• WHAT YOU SHOULD DO: Please copy out every line of the listing below in which the word "section" appears.

• STORED DATA:
•••••

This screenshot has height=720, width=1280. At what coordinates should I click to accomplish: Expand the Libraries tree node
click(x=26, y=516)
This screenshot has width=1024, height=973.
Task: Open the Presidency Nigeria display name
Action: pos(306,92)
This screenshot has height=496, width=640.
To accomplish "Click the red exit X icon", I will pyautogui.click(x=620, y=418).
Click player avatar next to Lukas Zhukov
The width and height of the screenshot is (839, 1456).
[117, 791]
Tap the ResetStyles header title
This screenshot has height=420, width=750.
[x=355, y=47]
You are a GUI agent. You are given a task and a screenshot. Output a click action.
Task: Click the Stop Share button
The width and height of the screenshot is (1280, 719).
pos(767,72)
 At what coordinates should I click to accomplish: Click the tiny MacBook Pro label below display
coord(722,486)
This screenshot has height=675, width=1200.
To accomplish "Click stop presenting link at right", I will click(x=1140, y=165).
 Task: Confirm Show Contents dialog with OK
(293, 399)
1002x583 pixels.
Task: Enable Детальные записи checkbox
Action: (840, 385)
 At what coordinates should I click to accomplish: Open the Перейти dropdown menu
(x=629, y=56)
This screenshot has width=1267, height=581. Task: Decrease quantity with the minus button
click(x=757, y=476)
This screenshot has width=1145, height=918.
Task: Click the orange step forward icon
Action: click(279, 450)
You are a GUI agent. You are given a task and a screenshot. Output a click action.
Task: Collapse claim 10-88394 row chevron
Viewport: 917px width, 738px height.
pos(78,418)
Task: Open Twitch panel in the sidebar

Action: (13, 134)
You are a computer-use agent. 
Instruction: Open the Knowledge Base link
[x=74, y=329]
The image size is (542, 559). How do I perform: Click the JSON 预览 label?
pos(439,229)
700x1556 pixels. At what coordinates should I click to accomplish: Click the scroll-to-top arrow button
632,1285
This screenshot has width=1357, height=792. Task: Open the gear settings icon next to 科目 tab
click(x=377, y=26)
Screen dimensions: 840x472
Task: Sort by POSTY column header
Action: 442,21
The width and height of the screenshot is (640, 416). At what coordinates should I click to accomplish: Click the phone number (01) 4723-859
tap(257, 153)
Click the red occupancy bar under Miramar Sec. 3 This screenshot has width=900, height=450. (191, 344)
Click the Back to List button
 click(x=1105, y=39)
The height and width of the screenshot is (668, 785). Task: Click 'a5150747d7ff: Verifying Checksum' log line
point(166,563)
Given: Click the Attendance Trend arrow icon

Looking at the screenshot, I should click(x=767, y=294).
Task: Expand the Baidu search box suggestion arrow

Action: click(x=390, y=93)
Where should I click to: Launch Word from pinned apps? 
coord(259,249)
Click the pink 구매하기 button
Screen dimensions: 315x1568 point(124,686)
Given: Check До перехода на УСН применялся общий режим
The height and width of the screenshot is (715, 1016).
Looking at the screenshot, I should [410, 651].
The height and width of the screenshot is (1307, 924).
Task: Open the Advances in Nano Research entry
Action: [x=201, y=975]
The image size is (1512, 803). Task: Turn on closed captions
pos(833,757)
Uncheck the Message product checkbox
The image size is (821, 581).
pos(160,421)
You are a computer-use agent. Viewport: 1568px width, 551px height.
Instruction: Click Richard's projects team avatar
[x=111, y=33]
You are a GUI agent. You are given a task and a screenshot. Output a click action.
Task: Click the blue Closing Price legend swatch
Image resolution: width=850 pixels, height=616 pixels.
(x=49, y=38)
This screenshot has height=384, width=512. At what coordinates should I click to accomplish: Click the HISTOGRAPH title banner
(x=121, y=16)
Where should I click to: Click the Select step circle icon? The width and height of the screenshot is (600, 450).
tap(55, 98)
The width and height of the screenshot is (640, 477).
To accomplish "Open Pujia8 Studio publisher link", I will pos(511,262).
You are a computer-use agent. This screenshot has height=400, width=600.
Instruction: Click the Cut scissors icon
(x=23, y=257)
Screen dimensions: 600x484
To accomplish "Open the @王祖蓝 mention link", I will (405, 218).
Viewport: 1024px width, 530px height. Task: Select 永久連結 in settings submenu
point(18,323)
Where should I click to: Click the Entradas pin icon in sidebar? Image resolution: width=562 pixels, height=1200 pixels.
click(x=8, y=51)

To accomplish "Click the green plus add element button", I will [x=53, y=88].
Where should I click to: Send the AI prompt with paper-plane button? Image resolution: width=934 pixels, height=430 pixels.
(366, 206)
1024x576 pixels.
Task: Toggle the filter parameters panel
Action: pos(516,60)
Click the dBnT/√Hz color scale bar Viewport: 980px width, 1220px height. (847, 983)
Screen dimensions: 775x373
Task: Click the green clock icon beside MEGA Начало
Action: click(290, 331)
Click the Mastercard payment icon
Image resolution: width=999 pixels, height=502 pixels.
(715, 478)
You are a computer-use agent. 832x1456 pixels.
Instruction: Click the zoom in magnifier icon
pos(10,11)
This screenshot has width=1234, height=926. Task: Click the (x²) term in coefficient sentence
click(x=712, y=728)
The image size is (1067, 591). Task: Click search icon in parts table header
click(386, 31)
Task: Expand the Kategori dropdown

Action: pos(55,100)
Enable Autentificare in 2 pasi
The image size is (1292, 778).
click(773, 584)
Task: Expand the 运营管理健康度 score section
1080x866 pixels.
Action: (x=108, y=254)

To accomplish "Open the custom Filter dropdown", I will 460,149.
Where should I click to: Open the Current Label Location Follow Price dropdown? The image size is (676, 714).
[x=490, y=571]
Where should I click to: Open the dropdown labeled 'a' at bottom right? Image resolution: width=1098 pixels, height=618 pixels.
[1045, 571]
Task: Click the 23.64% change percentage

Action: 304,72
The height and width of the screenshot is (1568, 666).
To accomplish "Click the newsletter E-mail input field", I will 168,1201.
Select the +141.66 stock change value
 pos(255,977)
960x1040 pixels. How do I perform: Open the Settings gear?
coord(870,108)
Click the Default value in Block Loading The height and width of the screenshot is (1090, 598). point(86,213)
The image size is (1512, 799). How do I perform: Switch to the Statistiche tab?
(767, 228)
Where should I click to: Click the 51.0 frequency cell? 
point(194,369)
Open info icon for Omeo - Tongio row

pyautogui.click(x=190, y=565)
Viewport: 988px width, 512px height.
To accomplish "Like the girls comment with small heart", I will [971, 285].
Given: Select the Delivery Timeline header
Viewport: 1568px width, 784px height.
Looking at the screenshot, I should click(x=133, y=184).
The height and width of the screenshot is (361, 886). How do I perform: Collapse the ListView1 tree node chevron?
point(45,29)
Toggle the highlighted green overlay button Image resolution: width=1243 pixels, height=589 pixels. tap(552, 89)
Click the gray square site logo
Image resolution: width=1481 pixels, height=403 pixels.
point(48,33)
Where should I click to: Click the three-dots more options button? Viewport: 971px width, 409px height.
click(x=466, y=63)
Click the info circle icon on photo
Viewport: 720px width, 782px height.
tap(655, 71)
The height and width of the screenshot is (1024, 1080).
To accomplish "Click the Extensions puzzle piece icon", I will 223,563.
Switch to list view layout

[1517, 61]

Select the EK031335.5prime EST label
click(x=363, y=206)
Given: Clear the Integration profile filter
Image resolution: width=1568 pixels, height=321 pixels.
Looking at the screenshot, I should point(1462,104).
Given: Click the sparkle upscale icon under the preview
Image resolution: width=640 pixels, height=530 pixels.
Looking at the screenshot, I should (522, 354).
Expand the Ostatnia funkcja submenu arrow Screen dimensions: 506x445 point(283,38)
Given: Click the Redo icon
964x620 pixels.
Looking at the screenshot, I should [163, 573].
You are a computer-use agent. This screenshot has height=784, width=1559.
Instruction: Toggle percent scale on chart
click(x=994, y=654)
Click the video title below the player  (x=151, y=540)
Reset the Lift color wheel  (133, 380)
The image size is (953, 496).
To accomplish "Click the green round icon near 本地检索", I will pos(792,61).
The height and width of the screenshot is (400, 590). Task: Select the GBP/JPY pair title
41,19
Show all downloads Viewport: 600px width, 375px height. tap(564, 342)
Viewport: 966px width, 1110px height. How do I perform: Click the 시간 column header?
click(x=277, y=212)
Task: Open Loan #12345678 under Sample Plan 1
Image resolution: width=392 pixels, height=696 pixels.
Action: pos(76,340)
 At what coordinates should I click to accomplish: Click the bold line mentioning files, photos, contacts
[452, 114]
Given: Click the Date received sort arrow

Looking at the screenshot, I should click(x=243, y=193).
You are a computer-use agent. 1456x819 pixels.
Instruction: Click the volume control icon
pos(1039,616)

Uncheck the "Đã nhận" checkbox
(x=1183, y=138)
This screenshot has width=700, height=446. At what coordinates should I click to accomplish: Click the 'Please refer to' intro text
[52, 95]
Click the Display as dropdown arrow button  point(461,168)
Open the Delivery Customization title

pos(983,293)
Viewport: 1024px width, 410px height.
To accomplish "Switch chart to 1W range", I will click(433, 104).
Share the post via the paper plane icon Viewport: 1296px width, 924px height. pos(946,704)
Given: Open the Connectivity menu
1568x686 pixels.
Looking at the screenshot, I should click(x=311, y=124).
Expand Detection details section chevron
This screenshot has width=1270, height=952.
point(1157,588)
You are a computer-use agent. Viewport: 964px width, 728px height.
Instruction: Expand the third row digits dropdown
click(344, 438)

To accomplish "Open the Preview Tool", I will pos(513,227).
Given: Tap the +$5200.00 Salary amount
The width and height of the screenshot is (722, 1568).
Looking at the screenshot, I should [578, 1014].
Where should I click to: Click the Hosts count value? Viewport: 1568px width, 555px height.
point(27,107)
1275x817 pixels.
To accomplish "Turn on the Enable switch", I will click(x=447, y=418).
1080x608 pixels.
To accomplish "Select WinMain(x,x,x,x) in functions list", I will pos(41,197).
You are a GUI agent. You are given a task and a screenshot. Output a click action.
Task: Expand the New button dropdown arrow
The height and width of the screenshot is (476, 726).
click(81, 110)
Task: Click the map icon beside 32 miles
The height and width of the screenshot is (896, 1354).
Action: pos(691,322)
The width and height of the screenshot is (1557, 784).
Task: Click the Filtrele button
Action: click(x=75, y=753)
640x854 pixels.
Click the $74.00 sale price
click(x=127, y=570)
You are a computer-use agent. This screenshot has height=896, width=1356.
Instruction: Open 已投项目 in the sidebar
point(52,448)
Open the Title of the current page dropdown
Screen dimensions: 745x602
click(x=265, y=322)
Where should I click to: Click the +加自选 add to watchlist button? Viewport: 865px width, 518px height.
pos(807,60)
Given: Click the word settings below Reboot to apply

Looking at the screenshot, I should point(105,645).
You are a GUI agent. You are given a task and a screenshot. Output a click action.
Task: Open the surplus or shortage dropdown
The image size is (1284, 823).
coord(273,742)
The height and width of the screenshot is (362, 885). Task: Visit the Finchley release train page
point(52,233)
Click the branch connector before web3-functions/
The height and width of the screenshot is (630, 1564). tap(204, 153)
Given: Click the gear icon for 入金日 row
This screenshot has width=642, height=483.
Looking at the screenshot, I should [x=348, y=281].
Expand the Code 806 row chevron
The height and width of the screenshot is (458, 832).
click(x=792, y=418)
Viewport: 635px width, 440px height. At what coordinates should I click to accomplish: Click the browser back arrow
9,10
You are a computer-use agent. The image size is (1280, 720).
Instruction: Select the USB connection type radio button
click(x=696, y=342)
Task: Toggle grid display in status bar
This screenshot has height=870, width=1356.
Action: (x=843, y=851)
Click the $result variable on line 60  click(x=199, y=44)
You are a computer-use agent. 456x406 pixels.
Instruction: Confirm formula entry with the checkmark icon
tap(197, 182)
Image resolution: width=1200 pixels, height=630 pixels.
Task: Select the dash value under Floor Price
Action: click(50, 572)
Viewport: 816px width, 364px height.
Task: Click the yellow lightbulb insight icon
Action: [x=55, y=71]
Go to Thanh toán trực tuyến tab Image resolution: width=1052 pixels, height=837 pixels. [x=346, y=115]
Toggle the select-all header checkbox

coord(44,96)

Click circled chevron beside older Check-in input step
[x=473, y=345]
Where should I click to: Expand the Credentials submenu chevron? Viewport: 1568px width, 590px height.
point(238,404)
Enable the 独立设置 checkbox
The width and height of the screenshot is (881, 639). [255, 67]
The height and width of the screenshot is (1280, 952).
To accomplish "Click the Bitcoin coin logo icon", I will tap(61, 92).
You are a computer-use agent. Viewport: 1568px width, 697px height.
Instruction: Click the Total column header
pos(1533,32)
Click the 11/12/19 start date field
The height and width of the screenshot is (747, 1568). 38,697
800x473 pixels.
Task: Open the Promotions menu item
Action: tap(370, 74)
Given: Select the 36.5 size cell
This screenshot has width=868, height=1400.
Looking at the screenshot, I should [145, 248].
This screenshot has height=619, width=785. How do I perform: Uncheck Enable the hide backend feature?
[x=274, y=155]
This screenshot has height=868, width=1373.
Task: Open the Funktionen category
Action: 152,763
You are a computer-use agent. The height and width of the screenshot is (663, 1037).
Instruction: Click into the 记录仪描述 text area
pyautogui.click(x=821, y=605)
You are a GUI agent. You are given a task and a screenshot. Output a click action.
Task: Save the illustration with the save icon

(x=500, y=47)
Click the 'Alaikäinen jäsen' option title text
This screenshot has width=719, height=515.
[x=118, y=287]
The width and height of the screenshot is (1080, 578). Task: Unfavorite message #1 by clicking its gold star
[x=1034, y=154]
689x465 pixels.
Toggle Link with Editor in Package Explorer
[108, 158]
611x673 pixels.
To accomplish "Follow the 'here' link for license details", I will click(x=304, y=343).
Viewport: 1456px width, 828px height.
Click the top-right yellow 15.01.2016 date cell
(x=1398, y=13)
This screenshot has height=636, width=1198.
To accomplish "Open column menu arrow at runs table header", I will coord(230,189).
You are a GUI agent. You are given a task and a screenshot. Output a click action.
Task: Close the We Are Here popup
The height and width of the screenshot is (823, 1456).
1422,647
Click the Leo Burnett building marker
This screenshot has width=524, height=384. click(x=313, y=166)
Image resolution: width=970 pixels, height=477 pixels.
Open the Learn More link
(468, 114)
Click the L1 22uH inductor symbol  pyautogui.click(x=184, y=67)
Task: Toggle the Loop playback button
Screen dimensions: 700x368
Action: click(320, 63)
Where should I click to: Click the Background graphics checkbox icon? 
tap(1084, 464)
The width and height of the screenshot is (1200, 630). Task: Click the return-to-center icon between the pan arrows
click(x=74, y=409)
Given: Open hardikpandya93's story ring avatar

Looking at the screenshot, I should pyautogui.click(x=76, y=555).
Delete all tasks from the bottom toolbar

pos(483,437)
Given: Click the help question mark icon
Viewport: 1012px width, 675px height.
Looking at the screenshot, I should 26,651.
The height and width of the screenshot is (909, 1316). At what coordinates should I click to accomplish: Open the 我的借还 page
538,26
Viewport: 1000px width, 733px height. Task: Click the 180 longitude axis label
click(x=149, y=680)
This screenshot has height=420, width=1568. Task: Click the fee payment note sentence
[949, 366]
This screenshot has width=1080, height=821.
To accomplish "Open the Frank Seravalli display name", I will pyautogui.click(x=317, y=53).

•••••

• ANSWER TO THE PROBLEM:
Task: Expand the 运营管理健康度 score section
Expand Detection details section chevron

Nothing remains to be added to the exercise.